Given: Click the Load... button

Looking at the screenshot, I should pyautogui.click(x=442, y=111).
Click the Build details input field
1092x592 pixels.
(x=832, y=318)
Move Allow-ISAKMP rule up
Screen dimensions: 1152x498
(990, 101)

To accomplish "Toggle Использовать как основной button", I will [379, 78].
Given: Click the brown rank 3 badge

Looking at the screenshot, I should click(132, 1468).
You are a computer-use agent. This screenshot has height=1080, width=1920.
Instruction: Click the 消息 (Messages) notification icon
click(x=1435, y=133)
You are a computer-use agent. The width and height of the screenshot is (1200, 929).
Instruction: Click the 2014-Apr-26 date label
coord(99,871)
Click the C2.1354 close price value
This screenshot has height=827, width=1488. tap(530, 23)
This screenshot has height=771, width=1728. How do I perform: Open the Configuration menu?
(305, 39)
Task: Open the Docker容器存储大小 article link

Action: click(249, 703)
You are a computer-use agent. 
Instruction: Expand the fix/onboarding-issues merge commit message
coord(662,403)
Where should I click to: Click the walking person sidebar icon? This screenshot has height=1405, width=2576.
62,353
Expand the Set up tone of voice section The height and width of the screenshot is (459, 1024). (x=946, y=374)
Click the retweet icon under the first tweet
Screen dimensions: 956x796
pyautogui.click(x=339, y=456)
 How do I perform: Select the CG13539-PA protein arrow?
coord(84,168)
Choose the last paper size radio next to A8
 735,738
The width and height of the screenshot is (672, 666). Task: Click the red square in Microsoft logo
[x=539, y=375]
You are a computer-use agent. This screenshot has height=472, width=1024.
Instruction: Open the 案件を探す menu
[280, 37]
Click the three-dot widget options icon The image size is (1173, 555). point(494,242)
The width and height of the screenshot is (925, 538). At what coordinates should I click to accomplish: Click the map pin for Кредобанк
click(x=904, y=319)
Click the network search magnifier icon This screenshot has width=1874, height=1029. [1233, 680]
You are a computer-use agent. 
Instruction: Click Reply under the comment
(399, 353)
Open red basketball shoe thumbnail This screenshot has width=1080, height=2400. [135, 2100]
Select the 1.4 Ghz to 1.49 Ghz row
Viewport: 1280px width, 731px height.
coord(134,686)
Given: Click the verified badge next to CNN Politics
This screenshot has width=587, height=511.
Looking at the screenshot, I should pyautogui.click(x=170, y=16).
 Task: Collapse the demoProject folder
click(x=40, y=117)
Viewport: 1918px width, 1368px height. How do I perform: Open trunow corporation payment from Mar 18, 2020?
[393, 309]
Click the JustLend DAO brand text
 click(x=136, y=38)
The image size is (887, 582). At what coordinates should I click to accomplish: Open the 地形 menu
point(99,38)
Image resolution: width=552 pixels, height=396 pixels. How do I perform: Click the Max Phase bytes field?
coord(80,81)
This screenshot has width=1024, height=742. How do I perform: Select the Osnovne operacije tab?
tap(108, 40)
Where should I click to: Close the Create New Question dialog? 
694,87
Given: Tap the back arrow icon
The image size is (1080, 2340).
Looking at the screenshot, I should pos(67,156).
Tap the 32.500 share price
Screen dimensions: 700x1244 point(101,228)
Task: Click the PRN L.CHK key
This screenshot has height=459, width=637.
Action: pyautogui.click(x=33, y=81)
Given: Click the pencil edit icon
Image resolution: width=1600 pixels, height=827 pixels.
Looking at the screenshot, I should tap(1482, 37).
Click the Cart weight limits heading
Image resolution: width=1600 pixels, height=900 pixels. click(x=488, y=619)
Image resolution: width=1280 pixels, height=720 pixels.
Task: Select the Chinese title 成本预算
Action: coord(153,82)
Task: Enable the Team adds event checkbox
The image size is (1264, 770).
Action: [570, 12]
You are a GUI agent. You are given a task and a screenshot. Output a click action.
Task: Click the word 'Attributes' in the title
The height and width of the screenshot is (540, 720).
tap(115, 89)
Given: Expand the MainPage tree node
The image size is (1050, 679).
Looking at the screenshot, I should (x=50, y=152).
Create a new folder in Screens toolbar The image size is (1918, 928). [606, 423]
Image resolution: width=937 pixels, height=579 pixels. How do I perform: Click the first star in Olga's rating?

◆ ◆ ◆ ◆

Activity:
Only the lines above from the one with "Instruction: Open the 案件を探す menu" up to and including the one with "Task: Enable the Team adds event checkbox" should be repeated, exactly as written.

Task response:
Instruction: Open the 案件を探す menu
[280, 37]
Click the three-dot widget options icon The image size is (1173, 555). point(494,242)
The width and height of the screenshot is (925, 538). At what coordinates should I click to accomplish: Click the map pin for Кредобанк
click(x=904, y=319)
Click the network search magnifier icon This screenshot has width=1874, height=1029. [1233, 680]
You are a computer-use agent. 
Instruction: Click Reply under the comment
(399, 353)
Open red basketball shoe thumbnail This screenshot has width=1080, height=2400. [135, 2100]
Select the 1.4 Ghz to 1.49 Ghz row
Viewport: 1280px width, 731px height.
coord(134,686)
Given: Click the verified badge next to CNN Politics
This screenshot has width=587, height=511.
Looking at the screenshot, I should pyautogui.click(x=170, y=16).
 Task: Collapse the demoProject folder
click(x=40, y=117)
Viewport: 1918px width, 1368px height. How do I perform: Open trunow corporation payment from Mar 18, 2020?
[393, 309]
Click the JustLend DAO brand text
 click(x=136, y=38)
The image size is (887, 582). At what coordinates should I click to accomplish: Open the 地形 menu
point(99,38)
Image resolution: width=552 pixels, height=396 pixels. How do I perform: Click the Max Phase bytes field?
coord(80,81)
This screenshot has width=1024, height=742. How do I perform: Select the Osnovne operacije tab?
tap(108, 40)
Where should I click to: Close the Create New Question dialog? 
694,87
Given: Tap the back arrow icon
The image size is (1080, 2340).
Looking at the screenshot, I should pos(67,156).
Tap the 32.500 share price
Screen dimensions: 700x1244 point(101,228)
Task: Click the PRN L.CHK key
This screenshot has height=459, width=637.
Action: pyautogui.click(x=33, y=81)
Given: Click the pencil edit icon
Image resolution: width=1600 pixels, height=827 pixels.
Looking at the screenshot, I should tap(1482, 37).
Click the Cart weight limits heading
Image resolution: width=1600 pixels, height=900 pixels. click(x=488, y=619)
Image resolution: width=1280 pixels, height=720 pixels.
Task: Select the Chinese title 成本预算
Action: coord(153,82)
Task: Enable the Team adds event checkbox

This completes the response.